[DutchGirl13]

I am asked to find the degeneracies of the first four energy levels for a particle in a 3D box with dimensions a=b=1.5c.
For energy, I have the expression E_nxnynz=(h^2/8m)*(n_x²/a² +n_y²/b²+ n_z²/c²), which simplifies into E_nxnynz=(h^2/8ma²)*(n_x²+n_y²+ 2.25 n_z²). The first energy level, E₁₁₁ is 4.25M, where M= (h^2/8ma²). The next level, variants of 211 have two arrangements that result in 7.25. The 221 variants have two arrangements that result in 14M. The 311 variants have two arrangements that result in 12.25M. Therefore the first level has onefold degeneracy, while the other three have twofold. However, the back of the book gives the answer that only 211 is doubly degenerate, with the rest being singly degenerate. Could someone lead me through the right process? This is 3-32 from MacQuarrie second edition.

[juanrga]

I am asked to find the degeneracies of the first four energy levels for a particle in a 3D box with dimensions a=b=1.5c.
For energy, I have the expression E_nxnynz=(h^2/8m)*(n_x²/a² +n_y²/b²+ n_z²/c²), which simplifies into E_nxnynz=(h^2/8ma²)*(n_x²+n_y²+ 2.25 n_z²). The first energy level, E₁₁₁ is 4.25M, where M= (h^2/8ma²).
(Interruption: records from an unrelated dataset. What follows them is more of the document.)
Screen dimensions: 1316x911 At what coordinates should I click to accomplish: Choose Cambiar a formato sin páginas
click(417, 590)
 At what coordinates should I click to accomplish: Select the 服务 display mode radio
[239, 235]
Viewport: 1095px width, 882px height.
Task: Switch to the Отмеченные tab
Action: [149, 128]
The next level, variants of 211 have two arrangements that result in 7.25. The 221 variants have two arrangements that result in 14M. The 311 variants have two arrangements that result in 12.25M. Therefore the first level has onefold degeneracy, while the other three have twofold. However, the back of the book gives the answer that only 211 is doubly degenerate, with the rest being singly degenerate. Could someone lead me through the right process? This is 3-32 from MacQuarrie second edition.

I do not know why you think that 221 has double degeneracy. Neither I know from where you get 14M.

Filling the values of n_x, n_y, and n_z in your above formula, the first seven levels are

111:      M (1 + 1 + 2.25)

211:      M (4 + 1 + 2.25)
121:      M (1 + 4 + 2.25)

221:      M (4 + 4 + 2.25)

112:      M (1 + 1 + 9)

131:      M (1 + 9 + 2.25)
311:      M (9 + 1 + 2.25)

122:      M (1 + 4 + 9)
212:      M (4 + 1 + 9)

113:      M (1 + 1 + 20.25)

The book is correct: for the first four, 111 and 221 are not degenerate and 211 has a double degeneracy.